Turn the data, starting at the line that contains "is (387, 224)." and ending after the line that contains "will tap(538, 249).", into a Markdown table with a Row column numbering each line and a Text column holding it. Leave out blank lines.

>> Begin ENTRIES SHOWN

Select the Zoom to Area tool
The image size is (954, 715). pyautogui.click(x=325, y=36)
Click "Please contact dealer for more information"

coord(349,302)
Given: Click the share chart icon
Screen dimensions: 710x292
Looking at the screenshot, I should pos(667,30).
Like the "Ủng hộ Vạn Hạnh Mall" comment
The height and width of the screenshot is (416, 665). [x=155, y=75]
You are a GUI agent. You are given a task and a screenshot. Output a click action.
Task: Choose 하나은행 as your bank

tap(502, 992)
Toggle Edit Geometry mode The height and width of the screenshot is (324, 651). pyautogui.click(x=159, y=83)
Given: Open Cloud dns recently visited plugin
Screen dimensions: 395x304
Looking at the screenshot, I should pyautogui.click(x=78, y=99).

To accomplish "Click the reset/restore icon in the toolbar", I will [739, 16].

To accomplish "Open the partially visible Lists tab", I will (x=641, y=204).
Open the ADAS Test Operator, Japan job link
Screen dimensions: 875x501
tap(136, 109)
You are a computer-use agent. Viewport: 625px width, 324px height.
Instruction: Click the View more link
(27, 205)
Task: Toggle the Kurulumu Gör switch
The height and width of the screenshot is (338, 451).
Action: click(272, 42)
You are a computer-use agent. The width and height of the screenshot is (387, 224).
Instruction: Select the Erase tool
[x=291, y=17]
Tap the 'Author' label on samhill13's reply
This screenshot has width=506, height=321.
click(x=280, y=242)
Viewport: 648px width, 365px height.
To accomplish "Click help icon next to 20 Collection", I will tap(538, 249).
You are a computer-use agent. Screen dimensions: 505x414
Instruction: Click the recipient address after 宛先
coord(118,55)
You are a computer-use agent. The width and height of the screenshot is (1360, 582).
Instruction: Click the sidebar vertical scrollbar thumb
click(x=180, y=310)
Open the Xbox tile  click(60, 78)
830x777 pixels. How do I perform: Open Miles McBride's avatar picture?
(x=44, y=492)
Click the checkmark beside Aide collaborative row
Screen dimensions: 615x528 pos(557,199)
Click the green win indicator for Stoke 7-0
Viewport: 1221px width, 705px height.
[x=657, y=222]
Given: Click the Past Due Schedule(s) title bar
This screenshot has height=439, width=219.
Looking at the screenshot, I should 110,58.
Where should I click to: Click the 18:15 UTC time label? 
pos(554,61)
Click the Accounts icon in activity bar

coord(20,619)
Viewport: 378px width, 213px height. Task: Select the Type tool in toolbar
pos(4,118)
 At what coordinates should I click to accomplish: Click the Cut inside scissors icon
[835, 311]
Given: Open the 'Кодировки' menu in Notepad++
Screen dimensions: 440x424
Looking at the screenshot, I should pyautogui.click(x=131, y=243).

>> End ENTRIES SHOWN

ANSWER BELOW:
| Row | Text |
|---|---|
| 1 | You are a computer-use agent. The width and height of the screenshot is (387, 224). |
| 2 | Instruction: Select the Erase tool |
| 3 | [x=291, y=17] |
| 4 | Tap the 'Author' label on samhill13's reply |
| 5 | This screenshot has width=506, height=321. |
| 6 | click(x=280, y=242) |
| 7 | Viewport: 648px width, 365px height. |
| 8 | To accomplish "Click help icon next to 20 Collection", I will tap(538, 249). |